Scan Op is hashable but mutable in a way that affects its equality #1601
Description
Description
OPs are supposed to be immutable/ hashable.
The hash of the Scan Op is defined based on the graph with which it is created originally.
However the equality of Scan depends on the state of the internal FunctionGraph which gets modified during compilation. This can lead to inconsistent Scan Ops that have different hashes but evaluate equal, as in the example below, where both cases simplify to the same during compilation.
import pytensor
import pytensor.tensor as pt
from pytensor.scan.op import Scan
from pytensor.compile.mode import get_default_mode
# Define Scan Ops with distinct initial hashes
x0 = pt.scalar("x0")
xs, _ = pytensor.scan(lambda x: x + 0, outputs_info=[x0], n_steps=5)
ys, _ = pytensor.scan(lambda x: x * 1, outputs_info=[x0], n_steps=5)
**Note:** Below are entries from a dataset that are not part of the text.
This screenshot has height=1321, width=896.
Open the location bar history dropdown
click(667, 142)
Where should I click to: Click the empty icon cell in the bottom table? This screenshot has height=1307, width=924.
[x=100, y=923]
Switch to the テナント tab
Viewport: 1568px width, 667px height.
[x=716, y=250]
# During compilation the hashes remain the same, but the Op fgraph changes
fn = pytensor.function([x0], [xs, ys], mode=get_default_mode().excluding("scan"))
scan_op1, scan_op2 = [node.op for node in fn.maker.fgraph.apply_nodes if isinstance(node.op, Scan)]
assert scan_op1 == scan_op2 # As it should
assert hash(scan_op1) == hash(scan_op2) # FailsThis breaks Python contract, where objects that evaluate equal must hash equal (or not be hashable). This doesn't seem to be causing us many problems, but it's a potential footgun. We should reassess if the desire to not clone the fgraph while still allowing it to be optimized makes sense.
I suspect optimizing the inner graph should be an explicit rewrite that creates a new Op and clones the FunctionGraph. The FunctionGraph inside the Scan Op should be deemed frozen (we may even want to add a frozen FunctionGraph class to ensure this).
Note that all Scan rewrites create new Ops and don't mutate the original FunctionGraph, this is merely a compilation time concern.